The small forwards are near-on non-existent and draftee Charlie Curnow and second-year player Clem Smith will be given every opportunity early should the side not generate enough scoring power.
Dale Thomas owes the club a huge amount and will play the high half-forward role while former Crows in Matthew Wright and Sam Kerridge will provide honest service and compete strongly.
2015’s worst forward line looks highly unlikely to improve on that rating in 2016.
Number one draft pick Jacob Weitering seems destined to be a star and should be thrown into the deep end immediately. This young gun comes with huge wraps and on exposed underage form should slot nicely into the backline and play a key role.
Michael Jamison and Sam Rowe will do a job but offer very little to the Blues’ future plans so will be under pressure most weeks. Zac Tuohy had a breakout year in 2015 playing as a running defender, and at 26 should be entering his prime and pushing into the midfield to replace one of the current crop.
Sam Docherty, Kristian Jaksch and Lachie Plowman will feature heavily in Carlton’s future plans and will all be given ample opportunity to make these positions their own. Jaksch, in particular, has massive wraps on him and could be a jewel in the crown of this proud club.
Patrick Cripps. If you don’t know that name, you are not an AFL fan or are just ignorant. If it weren’t for Jesse Hogan, Cripps would have been a runaway winner of the NAB Rising Star and with good reason.
At 20 years, Cripps ranked in the top 15 in the AFL in contested possessions, clearances and handballs per game and did it all in a putrid team. We could see something truly spectacular from the young man from east Fremantle in 2016.
Marc Murphy and Bryce Gibbs are two of the more polarising players of this generation, wonderfully skilled and talented but two players who seem intent on cruising through underwhelming careers as opposed to doing everything in their powers to strive to be elite players. Having played almost 400 combined games, it is time for them to both deliver on their potential (in fairness, both need some luck with injury) and help Cripps do some of the heavy lifting.
Matthew Kreuzer will be the ruckman by default but will do well to keep journeyman Cameron Wood out of the side; no player in the league has promised so much and yet delivered so little, so let’s hope for Carlton fans that Kreuzer moves beyond being mediocre.
Riding shotgun alongside Cripps in the Blues engine room for the next decade will be Nick Graham, and if his debut season is anything to go by he will become a permanent figure in this midfield in 2016. The Blues had better hope he does, as otherwise they turn to the likes of Ed Curnow to play a key role.
Carlton might have plenty of reasons and excuses for being terrible in 2016, but the fixture is not one of them.
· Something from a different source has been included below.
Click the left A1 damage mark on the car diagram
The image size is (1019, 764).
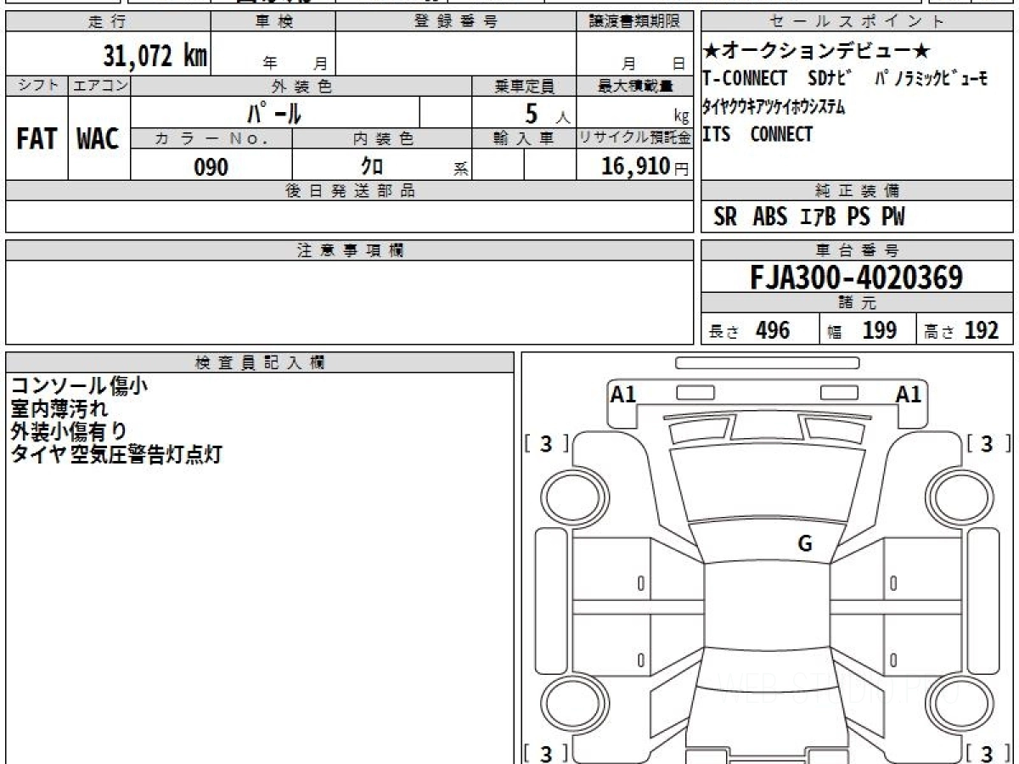pyautogui.click(x=623, y=394)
This may be the best fixture in the AFL. They play just one top eight team from 2015 twice (Sydney Swans) and will get favourable match-ups with St Kilda, Essendon and Brisbane twice.
Not once do the Blues have consecutive six-day breaks and while they play four top eight teams in the first five weeks, that is countered by seven straight games in Victoria mid-season and a final month that figures games against four of the bottom six teams from 2015.
In his time at Hawthorn, new Carlton coach Brendan Bolton was on the losing side just 29 times in five years. He will likely reach half that total by August this year, but Carlton have given him the remit to rebuild this side and he will have the patience and support of one of the AFL’s strongest clubs.
Bolton has already discussed culture and leadership and the need to overhaul both at Carlton, and he will quickly learn that as a coach you are only as good as the cattle you have available. Bolton will be best judged in three to five years but comes into the job with his eyes wide open and the freedom to put his stamp on this list.
In Cripps, Graham, Weitering, Plowman, Jaksch and Doherty the Blues faithful will expect big things in 2019, not 2016. Just as well because even if these youngsters are better than advertised, a long rebuild is on the cards and the veterans and depth are just not there in what is currently the weakest list in the competition.